The cell-specific upregulation of bone morphogenetic protein-10 (BMP-10) in a model of rat cortical brain injury.

Previous studies have suggested that bone morphogenetic protein-6 (BMP-6) has a pronounced upregulation in rat brains subjected to traumatic brain injury. Bone morphogenetic protein-10 (BMP-10) is a newly identified cardiac-specific peptide growth factor that belongs to the TGF-β superfamily. To elucidate the dynamic expression changes and cellular localization of BMP-10 during traumatic brain injury (TBI), we performed an acute traumatic brain injury model in adult rats. Western blot analysis, immunohistochemistry and RTPCR revealed that BMP-10 expression in impaired cerebral cortex was more strongly induced not only at protein level but also at mRNA level compared to that in normal group. Double immunofluorescence labeling suggested that BMP-10 was localized mainly in the cytoplasm of neurons, microglias, and astrocytes within 3 mm from the lesion site at day 3 post-injury. And there was a specific upregulation of BMP-10 in astrocytes following brain injury. Besides, co-localization of BMP-10 and proliferating cell nuclear antigen (PCNA) was detected in Glial fibrillary acidic protein (GFAP) (+) cells.

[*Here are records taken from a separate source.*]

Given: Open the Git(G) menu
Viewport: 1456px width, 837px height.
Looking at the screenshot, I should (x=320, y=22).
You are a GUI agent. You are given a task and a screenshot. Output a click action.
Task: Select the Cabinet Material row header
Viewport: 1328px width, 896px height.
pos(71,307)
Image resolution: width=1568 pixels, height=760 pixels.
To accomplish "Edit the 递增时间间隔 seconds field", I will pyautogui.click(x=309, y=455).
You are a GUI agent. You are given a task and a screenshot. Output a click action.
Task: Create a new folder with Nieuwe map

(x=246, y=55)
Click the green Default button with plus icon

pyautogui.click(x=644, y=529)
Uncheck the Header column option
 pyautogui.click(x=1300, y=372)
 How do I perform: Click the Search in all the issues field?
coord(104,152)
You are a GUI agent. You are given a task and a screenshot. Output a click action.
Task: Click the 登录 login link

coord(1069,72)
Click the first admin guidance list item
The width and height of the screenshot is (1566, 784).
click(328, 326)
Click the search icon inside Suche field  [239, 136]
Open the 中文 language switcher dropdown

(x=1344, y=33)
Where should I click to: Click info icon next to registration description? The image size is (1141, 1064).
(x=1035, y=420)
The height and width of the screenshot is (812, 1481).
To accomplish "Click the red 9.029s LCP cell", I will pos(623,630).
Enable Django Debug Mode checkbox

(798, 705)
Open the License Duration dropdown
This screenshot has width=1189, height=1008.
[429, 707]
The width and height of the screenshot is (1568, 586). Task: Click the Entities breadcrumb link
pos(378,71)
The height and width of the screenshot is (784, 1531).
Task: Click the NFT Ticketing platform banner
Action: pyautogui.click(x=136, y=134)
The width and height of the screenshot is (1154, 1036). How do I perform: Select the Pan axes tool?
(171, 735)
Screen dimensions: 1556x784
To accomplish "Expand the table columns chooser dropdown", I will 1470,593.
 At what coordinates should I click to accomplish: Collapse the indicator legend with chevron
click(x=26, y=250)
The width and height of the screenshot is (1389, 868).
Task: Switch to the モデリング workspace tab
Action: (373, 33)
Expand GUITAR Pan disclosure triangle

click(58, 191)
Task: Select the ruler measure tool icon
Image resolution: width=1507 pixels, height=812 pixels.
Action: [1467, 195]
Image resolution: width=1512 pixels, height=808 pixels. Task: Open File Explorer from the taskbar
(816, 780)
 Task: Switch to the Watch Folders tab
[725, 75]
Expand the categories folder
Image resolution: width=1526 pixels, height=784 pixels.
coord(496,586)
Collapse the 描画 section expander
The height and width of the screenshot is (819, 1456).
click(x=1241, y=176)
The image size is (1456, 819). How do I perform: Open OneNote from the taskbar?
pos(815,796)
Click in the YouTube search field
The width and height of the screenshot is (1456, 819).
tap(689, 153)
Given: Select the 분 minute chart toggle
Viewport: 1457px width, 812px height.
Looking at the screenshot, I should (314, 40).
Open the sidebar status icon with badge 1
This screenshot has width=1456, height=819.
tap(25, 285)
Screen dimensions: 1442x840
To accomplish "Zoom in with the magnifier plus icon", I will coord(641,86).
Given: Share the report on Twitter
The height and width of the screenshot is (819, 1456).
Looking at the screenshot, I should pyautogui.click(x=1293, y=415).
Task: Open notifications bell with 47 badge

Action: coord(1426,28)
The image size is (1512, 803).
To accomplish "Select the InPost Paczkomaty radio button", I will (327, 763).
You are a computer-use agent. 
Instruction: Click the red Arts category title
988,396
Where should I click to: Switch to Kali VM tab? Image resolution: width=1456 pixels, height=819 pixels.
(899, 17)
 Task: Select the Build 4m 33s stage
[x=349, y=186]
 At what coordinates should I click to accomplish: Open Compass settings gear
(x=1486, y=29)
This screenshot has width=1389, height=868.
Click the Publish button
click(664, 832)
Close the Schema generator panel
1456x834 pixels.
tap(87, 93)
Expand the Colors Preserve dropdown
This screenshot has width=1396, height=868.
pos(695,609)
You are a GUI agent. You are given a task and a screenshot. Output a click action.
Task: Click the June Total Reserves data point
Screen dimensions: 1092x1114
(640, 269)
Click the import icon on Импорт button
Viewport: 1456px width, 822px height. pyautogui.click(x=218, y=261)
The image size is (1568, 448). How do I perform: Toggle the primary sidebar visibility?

We also examined the expression profiles of PCNA and GFAP whose change was correlated with the expression profiles of BMP-10 in the incised injury model used here. Another experiment in which astrocytes were treated with BMP-10 was also performed to confirm the relationship between the upregulation of BMP-10 and proliferation of astrocytes following TBI. Taken together, this is the first description of BMP-10 expression during the central nervous system (CNS) lesion and repair. Thus, the present data suggested that BMP-10 may be implicated in CNS pathophysiology after TBI. But, further studies are needed to understand the cell signal pathway which can direct the exact role of BMP-10 following traumatic brain injury.